To fill in those spaces, "Wild Things" chose to make explicit what was implicit, which means emphasizing and expanding the sullen and hostile brattiness of 9-year-old protagonist Max. Those qualities are of course present in the book -- it's one of the reasons it was controversial on publication -- but blowing them up this way in effect turns the film into a sanctification and celebration of some of the most childish aspects of being a child.

That's a shame because Jonze's idea that the beasts should be portrayed by people inside enormous costumes designed to duplicate the Sendak wild things by the Jim Henson Creature Shop, in effect hipster versions of NFL team mascots, is a fine one. Up to a point. For once these beings open their computer-generated mouths, a whole other set of problems arise.

Before we get to those creatures, however, a healthy chunk of time is given over to Max's back story. Played by young Max Records, he's introduced tearing around the house in his trademark wolf suit and trying to pounce on his beleaguered dog. No it's not an ad for Ritalin, it's business as usual for Max, who has a weakness for resorting to violence when things don't go his way and then going all pouty when the uncaring world gets violent in return.

This kind of behavior reaches its apex when Max's divorced mom (Catherine Keener) brings her boyfriend (Mark Ruffalo) home for dinner, which puts stressed-out Max so out of sorts he bites her on the shoulder. Hard.

Terrified at the mess he's gotten himself into, Max runs away and magically ends up on an island (the film was shot, its hard to say why, on the southern tip of Australia). Here he meets six wild things, each given a specific personality by the actor doing the voice.

More or less (actually less) in charge is Carol (Gandolfini), while KW (Lauren Ambrose) is on the elusive side. Judith (Catherine O'Hara) is the voice of doom and gloom while her pal Ira (Whitaker) just wants to get along. The bird-like Douglas (Chris Cooper) likes to get things done, while the goatish Alexander (Paul Dano) is as sensitive as a beast can be.

The problem with this cast of characters is not so much their personalities but the way screenwriters Jonze and Eggers have turned them into neurotic adults with dysfunctional relationships. To hear them talk among themselves is to feel like you've stumbled onto a group therapy session involving unfunny refugees from an alternate universe Woody Allen movie. It's not a good feeling.

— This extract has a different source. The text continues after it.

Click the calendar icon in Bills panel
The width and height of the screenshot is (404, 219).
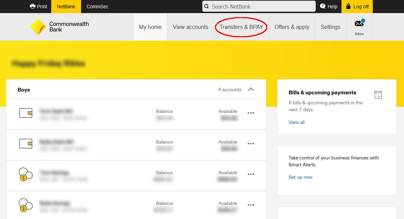[x=378, y=95]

Max does utter the book's signature line, "Let the wild rumpus start," but he spends a lot of his time not really being sure what he's doing.

When Jonze told the New York Times Magazine, "Everything we did, all the decisions we made, were to try to capture the feeling of what it is to be 9," he's telling the truth. Unfortunately, in this case, that's not a very interesting place to be.

Although Max does inspire the wild things to build a remarkable structure, his more lasting legacy is the chaos he causes with things like dirt-clod fights. He decides to leave the island not because, as in the book, he "wanted to be where someone loved him best of all," but because, as far as can be determined, he's caused some real damage and has no idea how to make things right.

In two of his previous films, "Being John Malkovich" and "Adaptation," Jonze brought an appealingly offbeat sensibility to a pair of strong Charlie Kaufman scripts.

When faced as a director with the rudderless screenplay he co-wrote with Eggers, he's been powerless to energize it in any involving way. Sometimes you are better off with 10 sentences than tens of millions of dollars, and this is one of those times.